When first launched, the UltraVNC server shows the administrator a configuration dialog in which to define the typically eight-digit administrator password for DES-protected login (in the Security tab) or to enable MS Logon. If you intend to use the DSM plugin, you need to cancel at this point, then download the DSM plugin [6] for AES, MSRC4, or ARC4 encryption, unpack the plugin, and copy it into the UltraVNC directory as described earlier. Next, you can select Edit Settings, enable Encryption by checking the Use box, and select the required plugin in the drop-down box (e.g., MSRC4Plugin.dsm), which you can configure by clicking the Configuration button (Figure 3).

Figure 3: A DSM plugin optionally enables encrypted authentication with up to 128 bits.

The encryption plugin configuration features basically allow you to select the key length and generate new keys for the server and the viewer by pressing the button with the same name. When this article went to press, the latest version of Secure VNC was 1.0.2.0. Of course, you will need to use the same encryption plugin in the UltraVNC viewer configuration.

If you launch UltraVNC as a service, you will not see it running unless you access the Task Manager; if you launch UltraVNC as a program, you will see a systray icon.

The server and viewer configuration dialogs offer the administrator much scope for experimenting. No fewer than six tabs configure the server behavior: Connections, Screen Capture, Misc/logging, Network, Security, and Input/File Transfer.

The server-side dialogs tend to be more clear-cut than the dialogs in the Windows viewer and should not faze an experienced administrator. For example, you might want to enable the Java port in the Connections tab if you will be using the Java viewer (Figure 4).

Figure 4: The Java viewer supports remote control in the browser. UltraVNC implements its own tiny web server for this.

FTP-based file transfers can only be enabled in Input/File Transfer. If you want to run the server and viewer on the same machine for test purposes, you need to support loopback connections under Network (Figure 5).

Figure 5: For local tests, you need to enable a loopback connection.
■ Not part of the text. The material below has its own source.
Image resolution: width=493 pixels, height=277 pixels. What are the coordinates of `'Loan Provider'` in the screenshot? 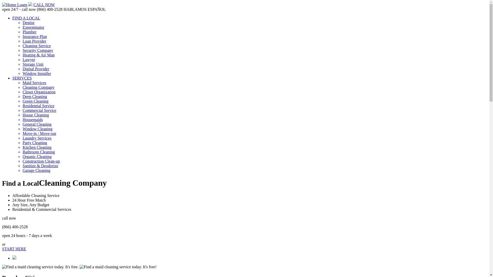 It's located at (34, 41).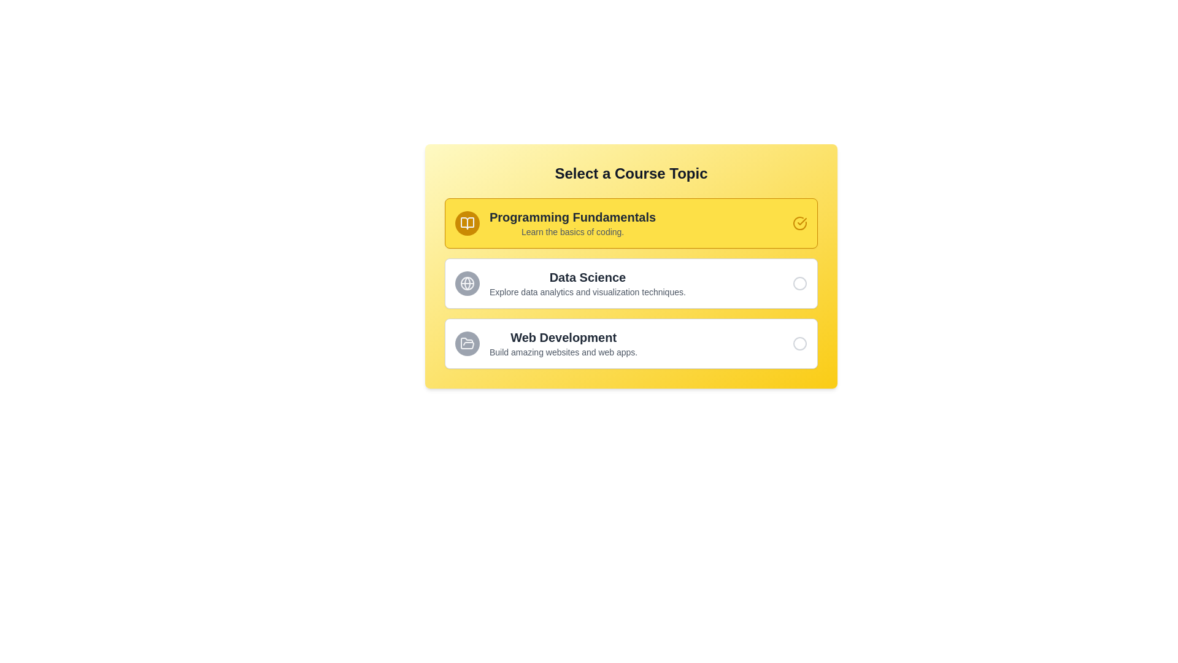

More configuration settings for the Windows viewer are accessible from the main window via Use; they include the encryption plugin, bandwidth optimization, and other factors, such as the display, mouse, and keyboard behavior of the viewer (Figure 6).

Figure 6: The Windows viewer allows you to access various configuration settings.

Conclusions

Although Windows offers a huge selection of remote control tools, if you prefer to stick with open source software, UltraVNC gives you a solution that removes the disadvantages of VNC, such as lack of encryption and poor performance, without compromising benefits such as platform independence. Because UltraVNC is under active development and has a huge following, the functional scope is impressive. Chat, file transfers in a two-panel file manager (in the Java viewer, too), multicast, infinite scaling of the screen resolution, a graphical toolbar, and an (optional) native DirectX viewer for Windows clients are just the most interesting of the built-in features.

Additionally, UltraVNC offers the option to install as a system service, the UltraVNC Mirror driver that simulates the installation of a Windows graphics adapter on the remote system, an optional single-click version that completely removes the need to install a client, an installation option as a portable application for the USB stick, and the ability – new to the current 1.08 version – to transfer only selected windows on the desktop, thus considerably reducing the bandwidth requirements.

The existence of an INI configuration file, ultravnc.ini, in the server directory removes the need to configure the UltraVNC server in the Windows registry and rounds off a complete package.